» INSTRUCTIONS TO FOLLOW
Each entry below must be repeated exactly, with pictures left out.

» MATERIALS PROVIDED
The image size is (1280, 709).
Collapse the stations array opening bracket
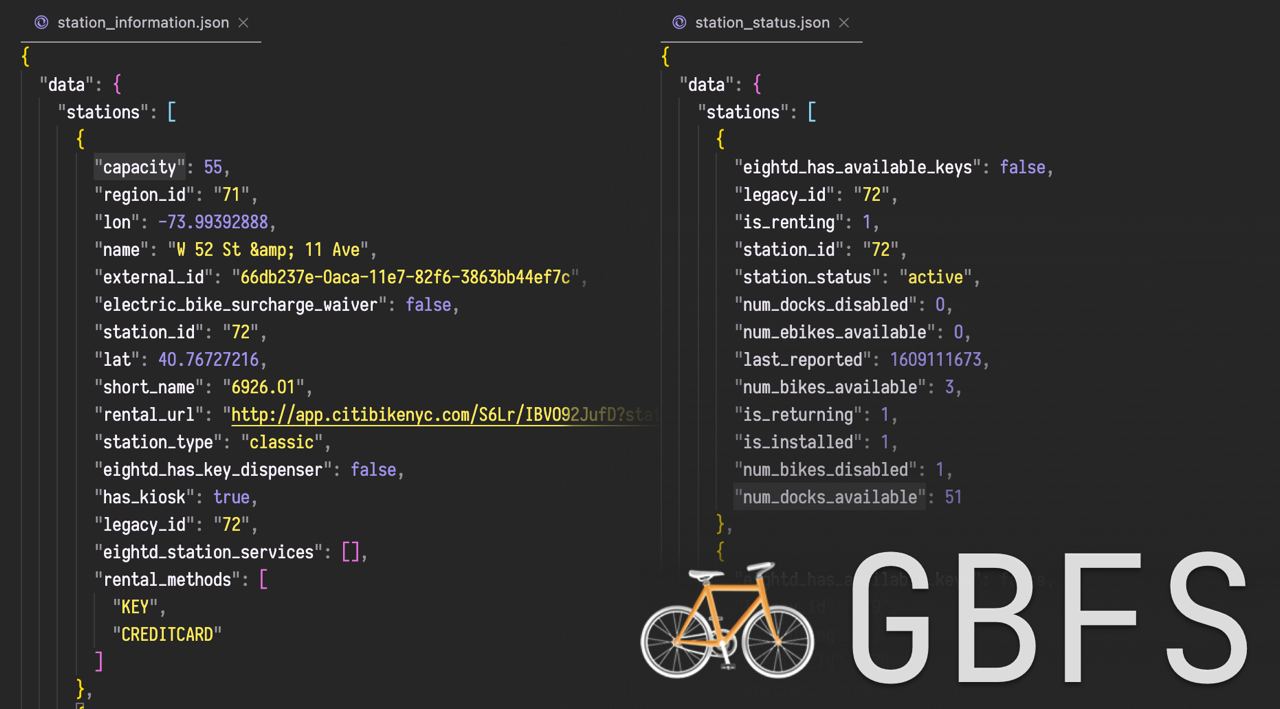[x=171, y=112]
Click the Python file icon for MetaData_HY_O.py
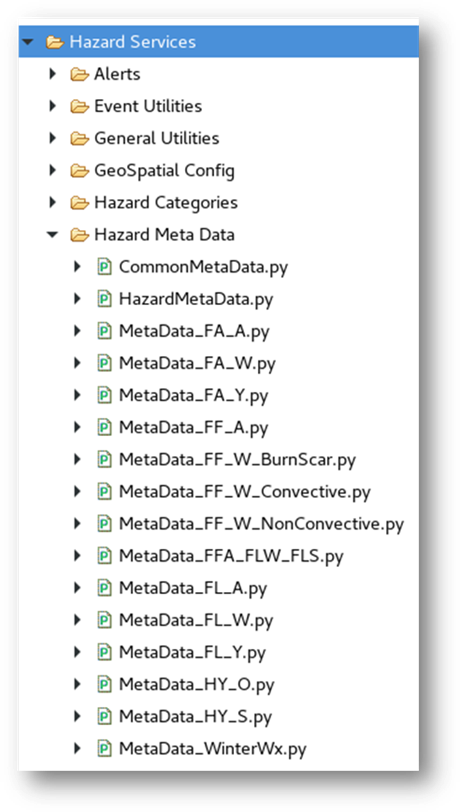Viewport: 460px width, 812px height. click(x=105, y=685)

» OUTPUT FOR THIS EXERCISE
The image size is (1280, 709).
Collapse the stations array opening bracket
[x=171, y=112]
Click the Python file icon for MetaData_HY_O.py
Viewport: 460px width, 812px height. click(x=105, y=685)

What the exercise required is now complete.